▸ **SELECTED EXCERPT**
....
Member of the U.S. House of Representatives from Massachusetts's 6th district
- In office March 4, 1803 – March 3, 1817
- Preceded by: Josiah Smith
- Succeeded by: Samuel Clesson Allen

Personal details
- Born: March 24, 1754 Londonderry, Province of New Hampshire, British America
- Died: April 25, 1825 (aged 71) Colrain, Massachusetts, U.S.
- Resting place: Chandler Hill Cemetery Colrain, Massachusetts
- Party: Federalist
- Spouse(s): Elizabeth Duncan Taggart Mary Ayer Taggart
- Children: Robert Taggart Samuel D. Taggart Daniel Taggart Jean Taggart Elizabeth Betsy Taggart James Taggart George Taggart Mary Polly Taggart Rufus Taggart Esther Taggart Lucy Taggart Moses Taggart Catherine Taggart Mary Ann Taggart William Ayer Taggart
- Alma mater: Dartmouth College, 1774
- Occupation: Minister Politician Farmer
- Profession: Presbyterian Minister

= Samuel Taggart =

American politician

Samuel Taggart (March 24, 1754 – April 25, 1825) was a Presbyterian minister, an American politician and a U. S. representative from Massachusetts.

==Early life==
The son of Matthew Taggart, he was born in Londonderry in the Province of New Hampshire on March 24, 1754. Taggart completed preparatory studies, and graduated from Dartmouth College in 1774. He studied theology and was licensed to preach.

==Career==
Ordained to the Presbyterian ministry on February 19, 1777, Taggart was installed as pastor of a church in Colrain, Massachusetts. He then journeyed as a missionary through western New York.

Taggart was elected as a Federalist to the Eighth and to the six succeeding Congresses, serving as a United States representative for the sixth district of the state of Massachusetts (March 4, 1803 - March 3, 1817). He was not a candidate for renomination in 1816, but continued his service as pastor of the Colrain Presbyterian Church until October 28, 1818, when he resigned.
....
▸ **STORED ROWS**

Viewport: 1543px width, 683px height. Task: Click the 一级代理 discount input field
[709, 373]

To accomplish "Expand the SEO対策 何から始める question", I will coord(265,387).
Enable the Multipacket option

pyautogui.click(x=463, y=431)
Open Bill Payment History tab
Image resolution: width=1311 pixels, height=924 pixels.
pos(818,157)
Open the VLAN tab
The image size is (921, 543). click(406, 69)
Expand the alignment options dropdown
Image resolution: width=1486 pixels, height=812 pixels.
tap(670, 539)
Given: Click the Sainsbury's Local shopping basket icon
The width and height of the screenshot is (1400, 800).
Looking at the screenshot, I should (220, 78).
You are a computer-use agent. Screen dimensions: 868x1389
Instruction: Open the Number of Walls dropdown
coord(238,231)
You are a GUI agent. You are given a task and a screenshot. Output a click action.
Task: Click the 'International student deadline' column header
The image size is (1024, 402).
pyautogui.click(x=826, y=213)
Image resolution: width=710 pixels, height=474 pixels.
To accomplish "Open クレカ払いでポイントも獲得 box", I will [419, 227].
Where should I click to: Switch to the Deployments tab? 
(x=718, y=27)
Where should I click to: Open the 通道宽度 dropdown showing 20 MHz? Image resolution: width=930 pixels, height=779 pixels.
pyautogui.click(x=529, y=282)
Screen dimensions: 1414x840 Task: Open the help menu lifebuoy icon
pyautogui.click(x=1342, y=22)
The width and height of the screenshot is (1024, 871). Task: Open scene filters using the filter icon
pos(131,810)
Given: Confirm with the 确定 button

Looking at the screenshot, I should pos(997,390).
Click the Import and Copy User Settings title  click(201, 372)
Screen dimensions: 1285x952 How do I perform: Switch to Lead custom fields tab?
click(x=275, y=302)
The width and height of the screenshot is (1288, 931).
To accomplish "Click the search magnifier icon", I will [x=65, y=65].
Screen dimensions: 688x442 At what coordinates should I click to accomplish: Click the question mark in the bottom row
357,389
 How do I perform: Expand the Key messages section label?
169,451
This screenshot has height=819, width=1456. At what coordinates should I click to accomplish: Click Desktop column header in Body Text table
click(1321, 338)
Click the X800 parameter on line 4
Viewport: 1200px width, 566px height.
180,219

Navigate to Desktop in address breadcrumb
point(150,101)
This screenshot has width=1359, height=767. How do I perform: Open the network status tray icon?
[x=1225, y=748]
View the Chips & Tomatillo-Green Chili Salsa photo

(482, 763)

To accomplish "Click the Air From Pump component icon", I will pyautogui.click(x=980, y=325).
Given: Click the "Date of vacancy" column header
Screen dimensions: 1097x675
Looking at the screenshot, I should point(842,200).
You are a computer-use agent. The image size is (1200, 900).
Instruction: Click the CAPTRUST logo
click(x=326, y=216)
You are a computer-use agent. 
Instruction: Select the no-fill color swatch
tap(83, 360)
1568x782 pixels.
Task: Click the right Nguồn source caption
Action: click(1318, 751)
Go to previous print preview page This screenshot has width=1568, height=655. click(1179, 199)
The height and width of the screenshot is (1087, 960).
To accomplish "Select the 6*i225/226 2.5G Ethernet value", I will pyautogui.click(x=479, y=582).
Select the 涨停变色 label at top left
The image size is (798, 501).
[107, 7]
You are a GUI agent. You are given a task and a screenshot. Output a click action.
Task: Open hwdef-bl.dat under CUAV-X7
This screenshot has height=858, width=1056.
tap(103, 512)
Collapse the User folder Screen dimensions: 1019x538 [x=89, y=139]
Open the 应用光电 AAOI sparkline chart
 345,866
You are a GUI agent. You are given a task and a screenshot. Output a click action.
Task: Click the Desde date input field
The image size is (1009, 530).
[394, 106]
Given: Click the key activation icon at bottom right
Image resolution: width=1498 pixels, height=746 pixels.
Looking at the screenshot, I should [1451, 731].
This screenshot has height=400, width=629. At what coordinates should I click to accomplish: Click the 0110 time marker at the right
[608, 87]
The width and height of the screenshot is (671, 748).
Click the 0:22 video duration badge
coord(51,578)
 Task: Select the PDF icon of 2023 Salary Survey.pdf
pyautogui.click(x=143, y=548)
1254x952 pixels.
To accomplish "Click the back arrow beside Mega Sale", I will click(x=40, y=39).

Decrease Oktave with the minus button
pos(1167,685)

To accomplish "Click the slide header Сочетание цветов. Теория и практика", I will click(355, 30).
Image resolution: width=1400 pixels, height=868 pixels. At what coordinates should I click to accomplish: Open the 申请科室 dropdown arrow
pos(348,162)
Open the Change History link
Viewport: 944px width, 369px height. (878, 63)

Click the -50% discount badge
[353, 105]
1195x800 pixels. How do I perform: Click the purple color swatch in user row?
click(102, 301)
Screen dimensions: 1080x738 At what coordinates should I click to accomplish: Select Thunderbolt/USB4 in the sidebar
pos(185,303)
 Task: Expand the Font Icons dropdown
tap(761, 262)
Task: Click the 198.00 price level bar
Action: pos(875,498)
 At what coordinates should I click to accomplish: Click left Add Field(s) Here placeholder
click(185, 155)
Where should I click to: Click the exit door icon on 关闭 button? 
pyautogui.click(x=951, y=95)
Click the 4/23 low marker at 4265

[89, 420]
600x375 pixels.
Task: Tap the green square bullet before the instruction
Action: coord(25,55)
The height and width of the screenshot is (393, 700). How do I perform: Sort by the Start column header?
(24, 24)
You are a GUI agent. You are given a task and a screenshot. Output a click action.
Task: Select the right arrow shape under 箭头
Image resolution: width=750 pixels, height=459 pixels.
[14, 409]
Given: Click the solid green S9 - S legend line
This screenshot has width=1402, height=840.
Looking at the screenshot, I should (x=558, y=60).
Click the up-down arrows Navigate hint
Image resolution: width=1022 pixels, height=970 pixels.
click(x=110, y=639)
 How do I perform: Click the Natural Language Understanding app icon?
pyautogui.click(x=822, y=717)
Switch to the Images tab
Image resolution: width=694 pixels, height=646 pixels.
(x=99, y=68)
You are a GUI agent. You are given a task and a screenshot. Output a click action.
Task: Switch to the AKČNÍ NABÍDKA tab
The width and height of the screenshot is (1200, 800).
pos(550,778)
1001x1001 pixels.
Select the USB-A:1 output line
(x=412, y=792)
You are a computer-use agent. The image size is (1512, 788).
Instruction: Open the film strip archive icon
....
Using the text on Samuel Taggart, decide whether each statement agrees with it, answering yes or no and quoting the words that decide it: (a) Taggart graduated from Dartmouth College in 1774; (b) Taggart sought renomination in 1816; (c) Taggart stayed on as pastor in Colrain until October 28, 1818.

(a) Yes: "graduated from Dartmouth College in 1774."
(b) No: "He was not a candidate for renomination in 1816."
(c) Yes: "continued his service as pastor of the Colrain Presbyterian Church until October 28, 1818, when he resigned."